(Record set):

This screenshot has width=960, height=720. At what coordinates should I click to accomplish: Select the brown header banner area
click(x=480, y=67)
---
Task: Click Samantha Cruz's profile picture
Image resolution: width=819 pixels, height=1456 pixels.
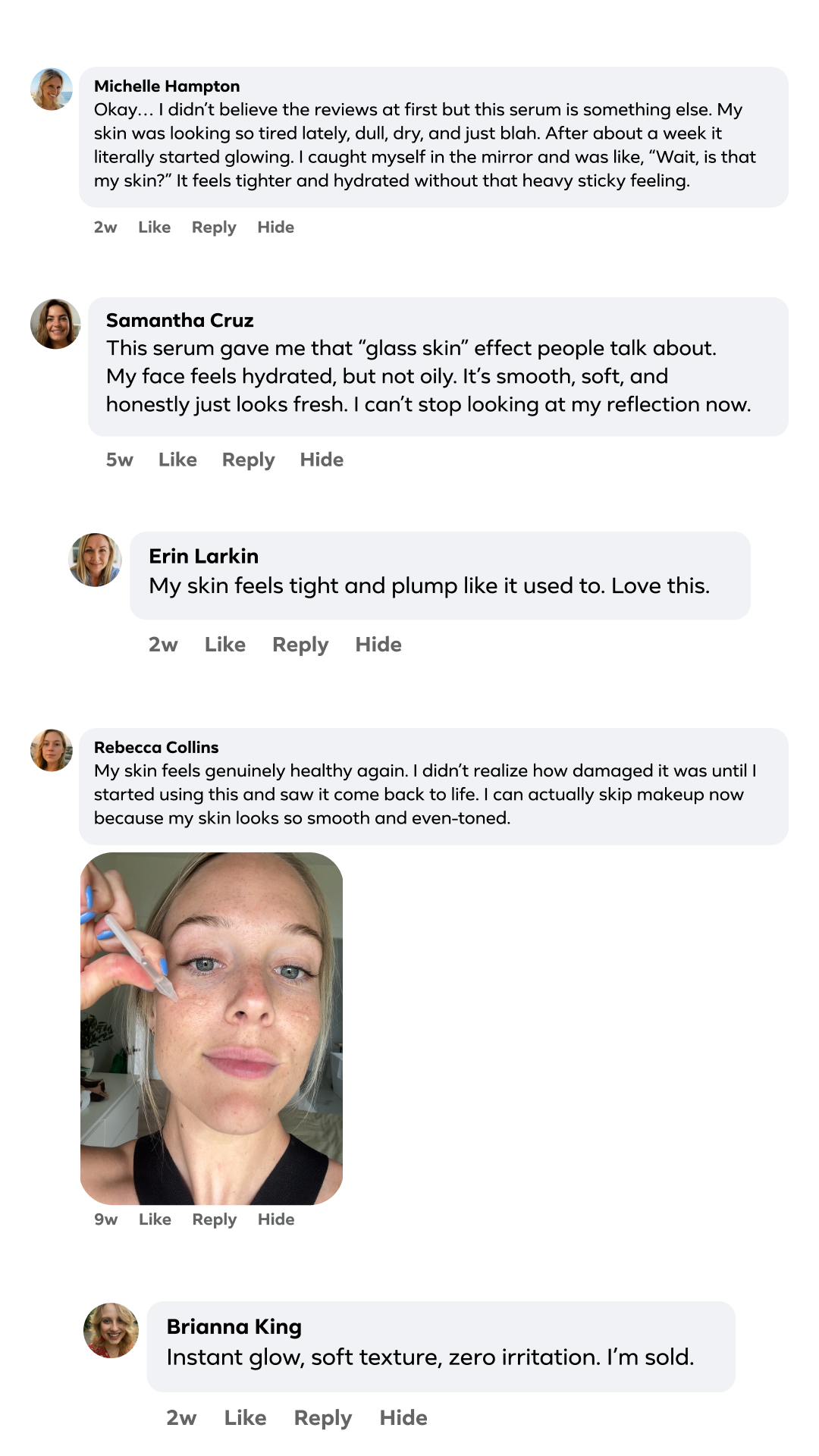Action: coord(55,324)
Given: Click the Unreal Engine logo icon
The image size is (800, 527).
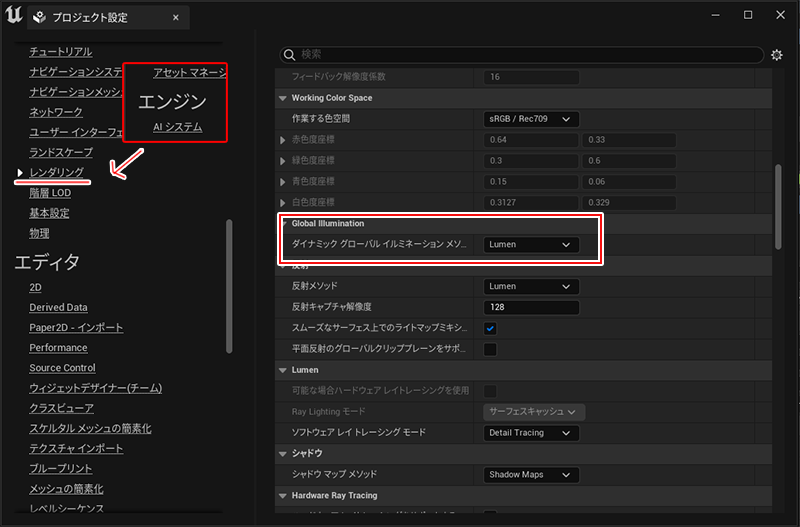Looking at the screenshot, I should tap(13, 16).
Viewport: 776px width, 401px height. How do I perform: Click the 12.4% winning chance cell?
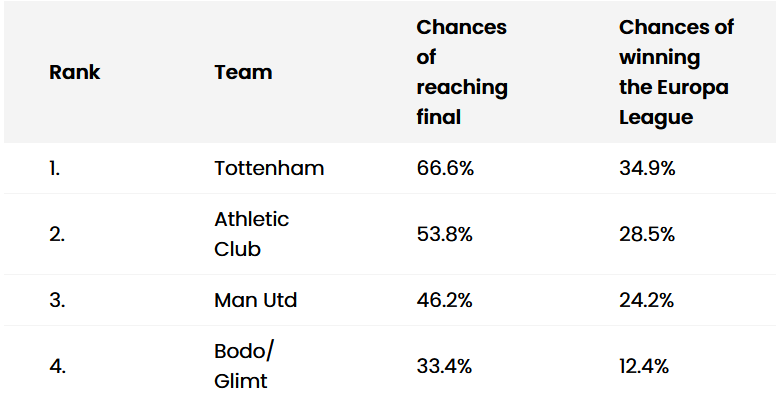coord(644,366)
--
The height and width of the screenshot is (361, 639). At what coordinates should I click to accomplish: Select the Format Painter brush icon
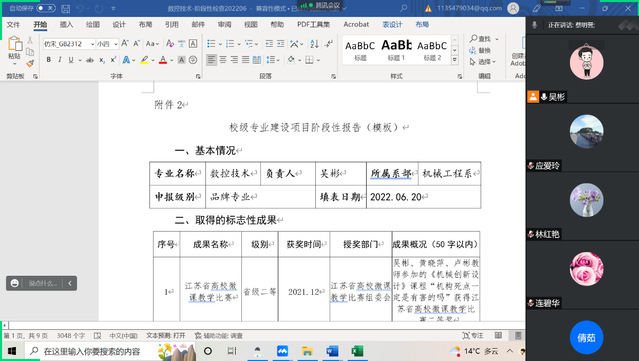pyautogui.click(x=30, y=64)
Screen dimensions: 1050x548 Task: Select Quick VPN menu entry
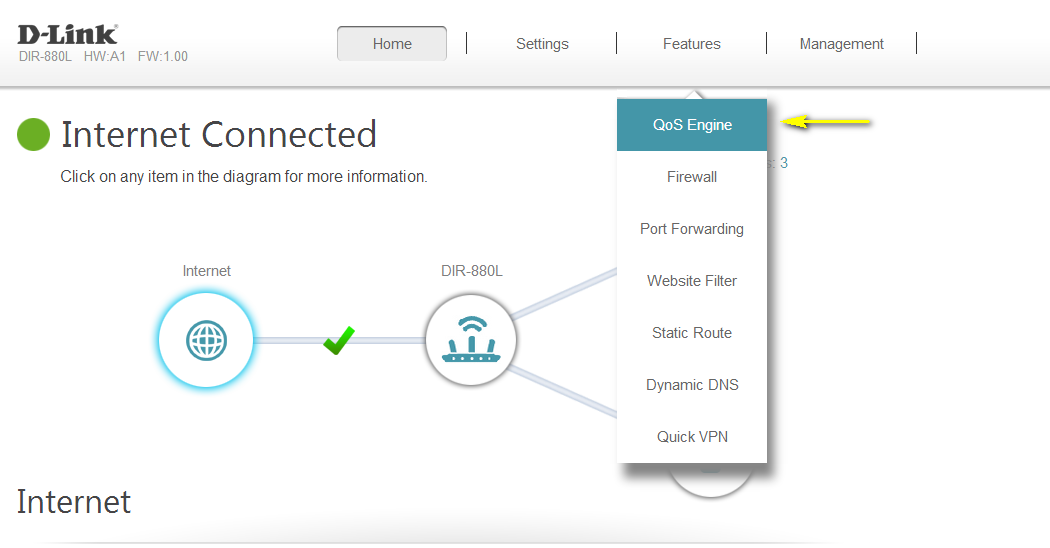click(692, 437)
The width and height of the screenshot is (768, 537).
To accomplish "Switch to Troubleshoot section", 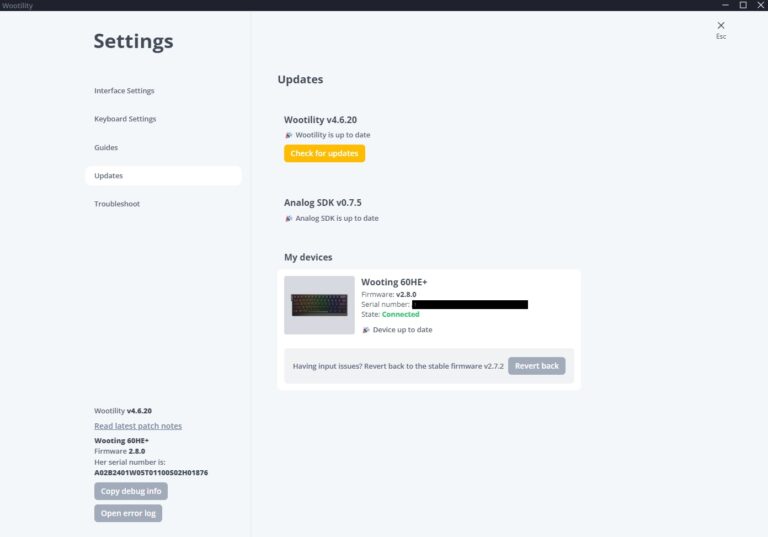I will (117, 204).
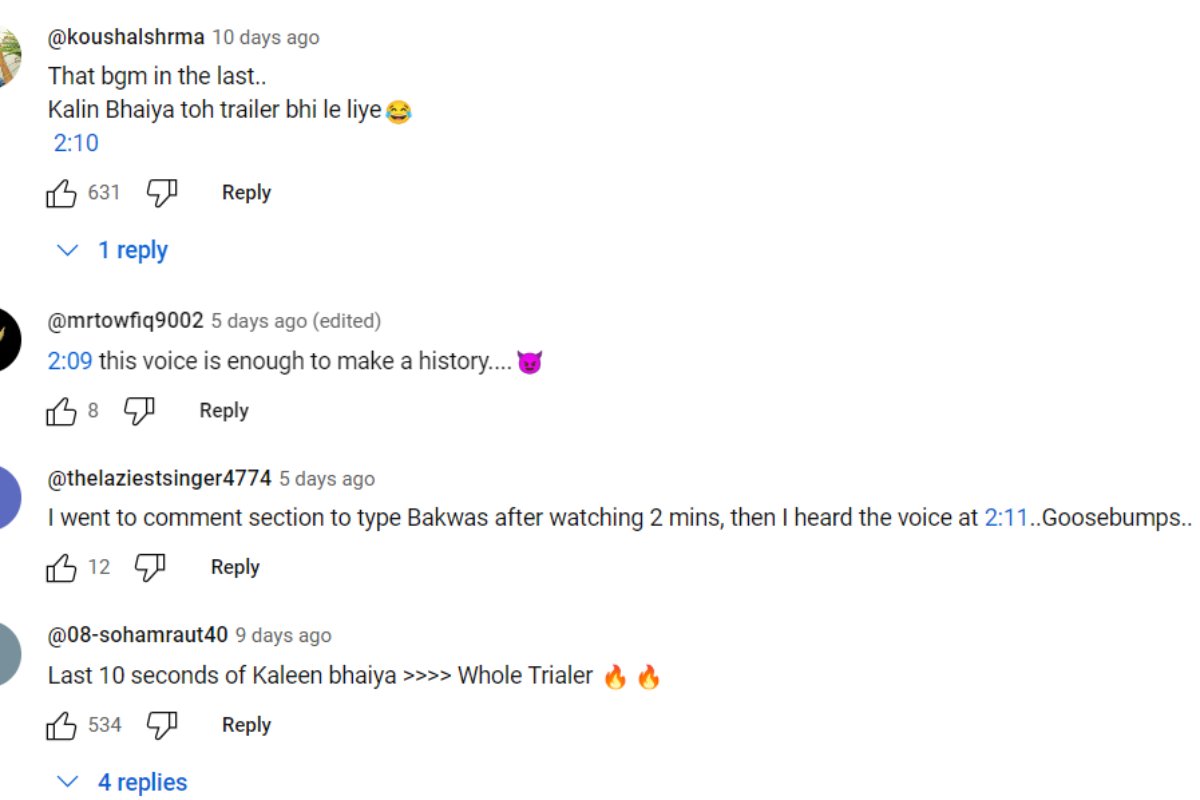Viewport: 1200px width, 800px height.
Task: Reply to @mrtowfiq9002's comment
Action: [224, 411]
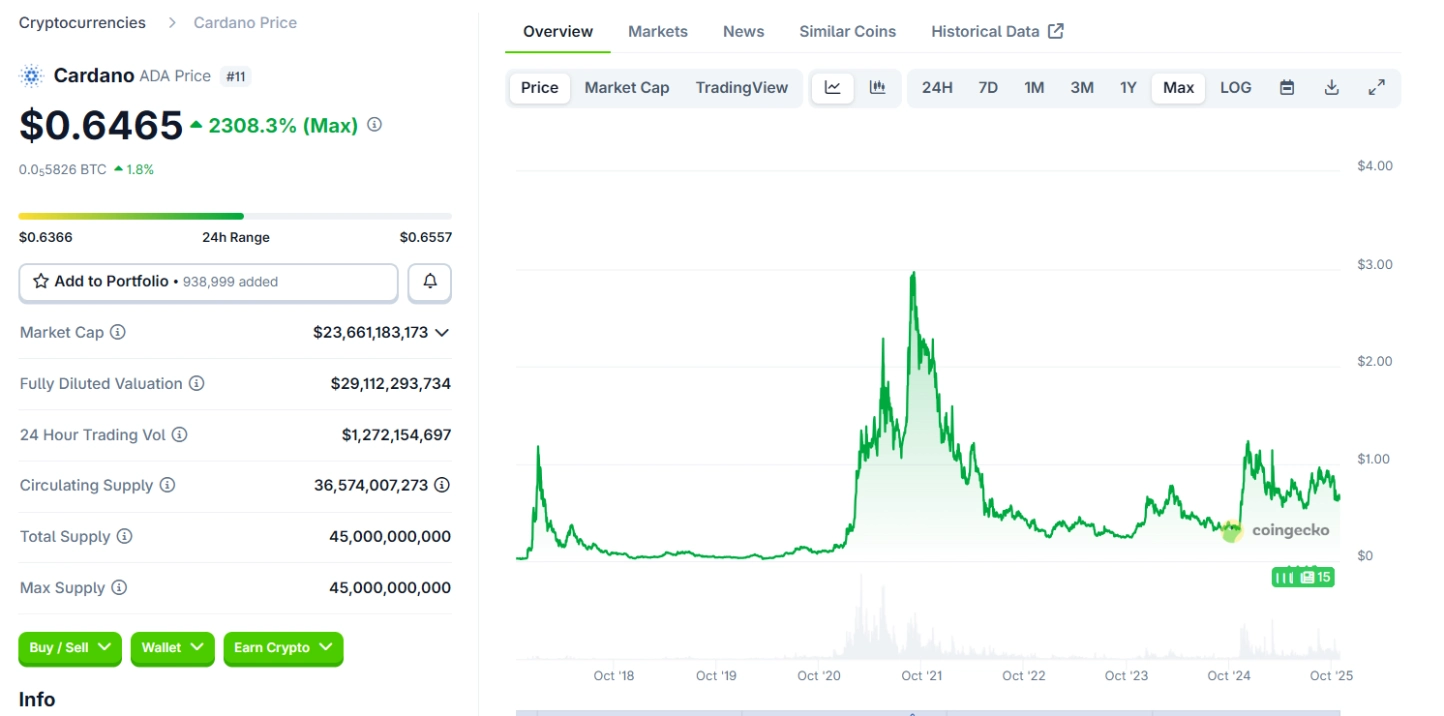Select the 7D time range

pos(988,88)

(What is needed): Make an exact copy of the lines above, beginning with the line with "Screen dimensions: 1050x548" and ending with the line with "The width and", and keep the pictures out of it.

(Written solution):
Screen dimensions: 1050x548 Task: Select Quick VPN menu entry
click(692, 437)
The width and height of the screenshot is (768, 537).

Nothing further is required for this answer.